Director, RWE Rare Disease Scientist Pfizer, United States
Background: Real-world evidence (RWE) studies and applications are increasingly being recognized to improve healthcare delivery and increase the speed of patient access to new drugs. Studies involving real-world data (RWD) must include understanding of the transparency of data collection and limitations before drawing any conclusions.
Objectives: We assessed the completeness of key data elements from two linked datasets in a subset of patients with hemophilia B (PwHB): Komodo Health (KH) claims database and PicnicHealth’s (PH) Hemophilia B RWD Cohort derived from provider medical records (MR) across a patient’s healthcare journey.
Methods: We linked 93 PwHB in the US from PH’s dataset to KH’s (January 2015 – April 2022). Both datasets had tokens created using first name, last name, date of birth and gender. The PH platform retrieves MRs directly from providers, digitizes MRs for patients across providers, and produces longitudinal RWD. We assessed the match rate to KH claims of the following metrics found in PH’s dataset: hemophilia factor medication and select labs routinely utilized in the management of PwHB. Additionally, we compared the overall completeness of select variables in PH and KH.

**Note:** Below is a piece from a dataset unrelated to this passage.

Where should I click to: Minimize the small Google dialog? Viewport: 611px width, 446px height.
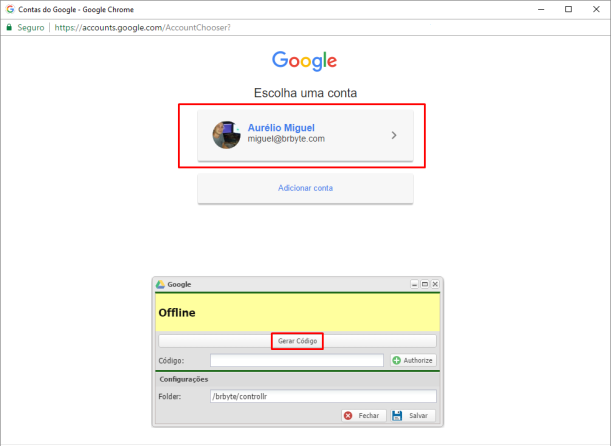click(x=415, y=285)
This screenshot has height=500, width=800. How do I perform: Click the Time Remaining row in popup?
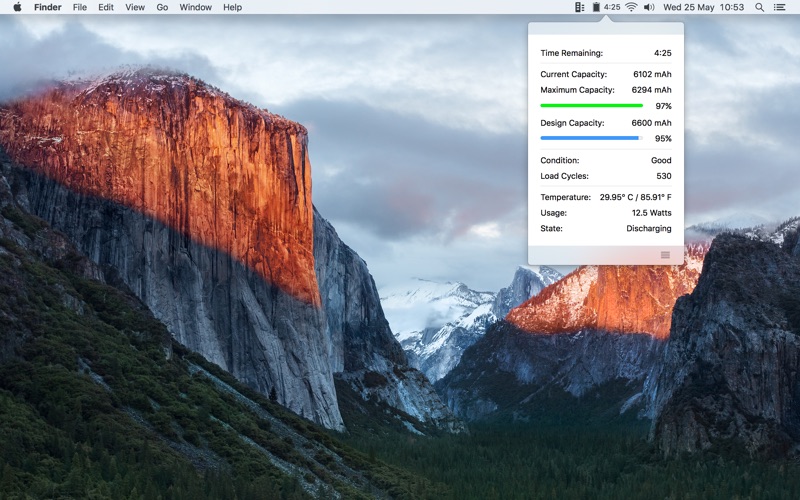(605, 53)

Results: Of the 90 patients found in PH’s platform with a hemophilia factor medication, 11 (12.2%) were found in KH with all their medications matched with PH’s platform, 18 (20.0%) were found with some of their medications in KH, 50 (55.6%) did not have any medications listed in Komodo. Additionally, 12 (13.3%) patients in PH were missing listed medications found in Komodo.
Of the 86 patients found in PH’s platform with a lab of interest claim, 2 (2.3%) were found in KH with all labs of interest, 23 (26.7%) were found with ≥ 1 of labs of interest in KH, 19 (22.1%) did not have any labs of interest listed in KH. Additionally, 42 (48.8%) patients in PH were missing ≥ 1 lab of interest found in KH.
Other variables found in both PH and KH were also assessed for general missingness (n = 93). In PH, 0 (0%) patients were missing ZIP codes for sites of healthcare encounters, 3 (3.2%) were missing all factor medication, 7 (7.5%) were missing all select labs, 10 (10.8%) were missing severity. In KH, 0 (0%) patients were missing ZIP codes, 52 (55.9%) were missing all factor medications, 25 (26.9%) were missing all select labs and 93 (100%) were missing severity.
Conclusions: While there will unlikely ever be a perfect source of information, claims linked with MR data present opportunities to create a complete patient journey. The ideal composite dataset should include MR data which provide more detailed information, such as severity and lab result values, together with claims which help to identify critical gaps.